TEXTO EXIBIDO -
Em recente encontro realizado em Curitiba, os hospitais filantrópicos e santas casas manifestaram em documento oficial que a situação do setor de saúde é gravíssima e que se apresenta iminente o desaparecimento até mesmo dessas instituições, cuja história se confunde com a do próprio País. Em âmbito estadual, ainda, a Federação dos Hospitais e Estabelecimentos de Serviços de Saúde do Paraná (Fehospar) diz que o grau de endividamento do setor é altíssimo. Cerca de 8% do montante da dívida total dos hospitais do país, que é de R$ 30 bilhões, referem-se ao Paraná. De bancos a fornecedores e, principalmente, impostos e tributos.

Na área de psiquiatria, a pretensa reforma implementada pelo governo está fazendo desaparecer todos os hospitais, sem que tenha havido a necessária estruturação de assistência aos portadores de distúrbios mentais. Grandes hospitais já foram fechados na região metropolitana (Hospital Pinheiros), Ponta Grossa (Franco da Rocha) e Cascavel (Hospital São Marcos). Muitos seguem o mesmo caminho. Assim, torna-se oportuna a investigação determinada pela Justiça para apurar a destinação dada ao dinheiro da CPMF, criada sob pretexto de financiar saúde. O orçamento do setor é o mesmo dos últimos anos, estando perto da metade do que estaria previsto por lei para os dias atuais – R$ 70 bilhões.

 

Investimentos do governo

Num momento em que os avanços tecnológicos e redução de custos fazem decrescer o número de hospitais, questiona-se a postura do governo estadual em investir na construção ou reforma de hospitais obsoletos, cuja manutenção mostra-se inviável. A Santa Casa de Campo Mourão levou uma década para ser construída e funcionar, mesmo tempo que levou o de Santo Antônio da Platina. Em agosto foi anunciado com destaque a abertura do Hospital de Barbosa Ferraz, cidade de 18 mil habitantes do Noroeste. A boa nova levou 19 anos para ser dada. A ruim é que o hospital vai funcionar com dois médicos, dois enfermeiros e uma estrutura precária.

O projeto anunciado pelo governo estadual envolve 13 hospitais. A previsão é de reforma da Santa Casa de Paranaguá, Regional de Paranavaí, Universitário de Londrina, Regional da Lapa e Hospital da PM de Curitiba. Entre os que serão construídos, o de Guaraqueçaba, Infantil Regional do Paraná (em Campo Largo), Regional de Francisco Beltrão, da Criança e Regional de Ponta Grossa e ainda o de Araucária, numa iniciativa da administração do município.

QUESTÃO 1 -
Reproduza o trecho do texto sobre a crise hospitalar que vai de "O projeto anunciado" a "administração do município.", com as duas pontas incluídas.
QUESTÃO 2 -
Diga se cada afirmação abaixo está de acordo com o texto sobre a crise hospitalar, respondendo sim ou não e citando as palavras do texto que decidem: (a) A dívida total dos hospitais do país é de R$ 30 bilhões. (b) O Hospital de Barbosa Ferraz vai funcionar com cinco médicos. (c) O projeto anunciado pelo governo estadual envolve 13 hospitais.

DADOS FORNECIDOS -
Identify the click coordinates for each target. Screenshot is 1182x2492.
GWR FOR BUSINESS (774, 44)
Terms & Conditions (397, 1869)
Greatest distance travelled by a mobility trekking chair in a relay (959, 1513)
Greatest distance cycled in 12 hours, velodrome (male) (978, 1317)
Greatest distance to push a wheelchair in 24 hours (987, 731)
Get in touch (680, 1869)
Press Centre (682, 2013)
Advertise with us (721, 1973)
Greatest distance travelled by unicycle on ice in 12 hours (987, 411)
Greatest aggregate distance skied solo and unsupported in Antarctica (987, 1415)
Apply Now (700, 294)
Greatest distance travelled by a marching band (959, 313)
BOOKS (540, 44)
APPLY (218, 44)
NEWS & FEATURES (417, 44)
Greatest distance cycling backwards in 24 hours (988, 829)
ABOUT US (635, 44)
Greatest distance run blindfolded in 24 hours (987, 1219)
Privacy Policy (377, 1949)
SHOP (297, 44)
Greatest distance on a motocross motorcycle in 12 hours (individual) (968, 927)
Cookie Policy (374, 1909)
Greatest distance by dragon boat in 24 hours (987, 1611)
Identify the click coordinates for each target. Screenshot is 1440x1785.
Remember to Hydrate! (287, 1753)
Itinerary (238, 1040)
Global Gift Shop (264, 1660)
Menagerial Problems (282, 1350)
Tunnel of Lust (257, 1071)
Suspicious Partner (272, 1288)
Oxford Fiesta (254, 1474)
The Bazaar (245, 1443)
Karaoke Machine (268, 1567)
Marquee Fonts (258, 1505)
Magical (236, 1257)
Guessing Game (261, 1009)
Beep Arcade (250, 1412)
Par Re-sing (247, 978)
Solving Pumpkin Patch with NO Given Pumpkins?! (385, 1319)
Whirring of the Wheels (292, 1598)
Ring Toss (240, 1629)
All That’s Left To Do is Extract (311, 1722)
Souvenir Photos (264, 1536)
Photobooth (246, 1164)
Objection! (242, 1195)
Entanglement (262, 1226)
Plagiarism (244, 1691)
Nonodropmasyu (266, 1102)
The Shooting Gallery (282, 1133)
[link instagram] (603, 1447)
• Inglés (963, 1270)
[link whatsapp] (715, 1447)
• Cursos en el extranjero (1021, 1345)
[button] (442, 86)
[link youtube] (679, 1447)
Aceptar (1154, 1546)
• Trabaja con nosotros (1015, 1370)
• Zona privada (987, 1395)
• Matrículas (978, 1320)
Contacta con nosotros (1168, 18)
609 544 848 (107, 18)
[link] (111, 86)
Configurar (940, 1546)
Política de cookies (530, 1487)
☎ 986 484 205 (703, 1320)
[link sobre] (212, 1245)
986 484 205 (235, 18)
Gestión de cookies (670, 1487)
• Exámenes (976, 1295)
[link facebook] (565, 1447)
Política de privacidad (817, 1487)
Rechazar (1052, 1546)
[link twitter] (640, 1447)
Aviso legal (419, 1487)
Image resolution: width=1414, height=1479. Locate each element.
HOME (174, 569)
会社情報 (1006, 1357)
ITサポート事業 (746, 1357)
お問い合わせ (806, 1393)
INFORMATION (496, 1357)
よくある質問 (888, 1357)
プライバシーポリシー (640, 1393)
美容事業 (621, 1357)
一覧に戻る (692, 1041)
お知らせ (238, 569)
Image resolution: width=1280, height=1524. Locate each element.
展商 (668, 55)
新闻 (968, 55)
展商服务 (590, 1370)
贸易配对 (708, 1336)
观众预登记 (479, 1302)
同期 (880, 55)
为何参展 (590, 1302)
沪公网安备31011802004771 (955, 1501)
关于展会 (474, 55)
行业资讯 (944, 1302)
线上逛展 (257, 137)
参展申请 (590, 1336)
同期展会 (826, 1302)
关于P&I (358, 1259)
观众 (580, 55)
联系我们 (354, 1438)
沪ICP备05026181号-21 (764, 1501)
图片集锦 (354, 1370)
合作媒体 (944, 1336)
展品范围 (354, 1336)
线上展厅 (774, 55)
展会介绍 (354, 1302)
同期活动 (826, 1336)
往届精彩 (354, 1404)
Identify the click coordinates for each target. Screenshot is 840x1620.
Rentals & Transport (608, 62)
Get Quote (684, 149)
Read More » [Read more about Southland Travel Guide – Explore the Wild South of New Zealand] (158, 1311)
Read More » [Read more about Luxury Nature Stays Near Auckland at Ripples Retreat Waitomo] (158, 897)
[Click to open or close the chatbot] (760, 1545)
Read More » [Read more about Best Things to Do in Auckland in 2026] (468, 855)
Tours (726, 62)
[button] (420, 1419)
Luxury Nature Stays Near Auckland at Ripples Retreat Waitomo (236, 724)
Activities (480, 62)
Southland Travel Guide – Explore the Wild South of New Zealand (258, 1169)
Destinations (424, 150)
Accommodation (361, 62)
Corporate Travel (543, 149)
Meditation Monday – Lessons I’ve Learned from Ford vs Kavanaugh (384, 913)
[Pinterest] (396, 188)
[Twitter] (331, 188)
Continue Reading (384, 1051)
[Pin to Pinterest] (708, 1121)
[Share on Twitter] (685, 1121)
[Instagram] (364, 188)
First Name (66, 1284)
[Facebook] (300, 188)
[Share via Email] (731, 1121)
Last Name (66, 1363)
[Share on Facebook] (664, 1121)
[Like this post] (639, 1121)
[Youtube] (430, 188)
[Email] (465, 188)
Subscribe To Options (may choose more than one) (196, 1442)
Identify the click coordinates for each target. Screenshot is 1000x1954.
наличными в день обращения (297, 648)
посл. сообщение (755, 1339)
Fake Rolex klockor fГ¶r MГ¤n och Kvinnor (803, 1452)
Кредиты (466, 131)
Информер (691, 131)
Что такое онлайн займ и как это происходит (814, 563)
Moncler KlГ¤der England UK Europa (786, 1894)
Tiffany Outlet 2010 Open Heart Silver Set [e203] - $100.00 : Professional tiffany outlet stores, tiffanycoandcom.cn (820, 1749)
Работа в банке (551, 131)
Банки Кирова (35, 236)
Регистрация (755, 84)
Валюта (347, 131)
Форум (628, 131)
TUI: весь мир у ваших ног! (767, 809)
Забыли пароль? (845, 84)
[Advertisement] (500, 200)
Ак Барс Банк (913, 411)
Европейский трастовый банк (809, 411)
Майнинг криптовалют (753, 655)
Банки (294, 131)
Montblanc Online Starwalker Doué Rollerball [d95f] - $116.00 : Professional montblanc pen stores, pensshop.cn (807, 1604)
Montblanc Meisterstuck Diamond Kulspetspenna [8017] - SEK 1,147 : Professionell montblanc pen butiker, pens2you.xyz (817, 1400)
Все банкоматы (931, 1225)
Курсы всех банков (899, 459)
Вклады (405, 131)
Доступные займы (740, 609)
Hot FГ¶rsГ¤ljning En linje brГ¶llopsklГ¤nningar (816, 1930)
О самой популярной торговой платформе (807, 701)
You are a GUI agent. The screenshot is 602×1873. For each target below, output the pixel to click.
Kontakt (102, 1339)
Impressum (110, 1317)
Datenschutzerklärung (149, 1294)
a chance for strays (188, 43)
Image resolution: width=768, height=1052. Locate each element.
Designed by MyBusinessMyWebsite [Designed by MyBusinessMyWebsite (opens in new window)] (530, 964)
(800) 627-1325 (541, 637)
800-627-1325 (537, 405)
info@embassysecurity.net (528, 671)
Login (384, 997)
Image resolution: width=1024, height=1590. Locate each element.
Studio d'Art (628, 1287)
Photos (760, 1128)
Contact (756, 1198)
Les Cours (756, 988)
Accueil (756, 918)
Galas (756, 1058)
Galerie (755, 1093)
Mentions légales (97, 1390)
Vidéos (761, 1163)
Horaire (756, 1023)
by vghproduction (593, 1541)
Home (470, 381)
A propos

RESPOSTA ESCRITA 1 -
O projeto anunciado pelo governo estadual envolve 13 hospitais. A previsão é de reforma da Santa Casa de Paranaguá, Regional de Paranavaí, Universitário de Londrina, Regional da Lapa e Hospital da PM de Curitiba. Entre os que serão construídos, o de Guaraqueçaba, Infantil Regional do Paraná (em Campo Largo), Regional de Francisco Beltrão, da Criança e Regional de Ponta Grossa e ainda o de Araucária, numa iniciativa da administração do município.

RESPOSTA ESCRITA 2 -
(a) Sim: "Cerca de 8% do montante da dívida total dos hospitais do país, que é de R$ 30 bilhões, referem-se ao Paraná."
(b) Não: "o hospital vai funcionar com dois médicos, dois enfermeiros e uma estrutura precária."
(c) Sim: "O projeto anunciado pelo governo estadual envolve 13 hospitais."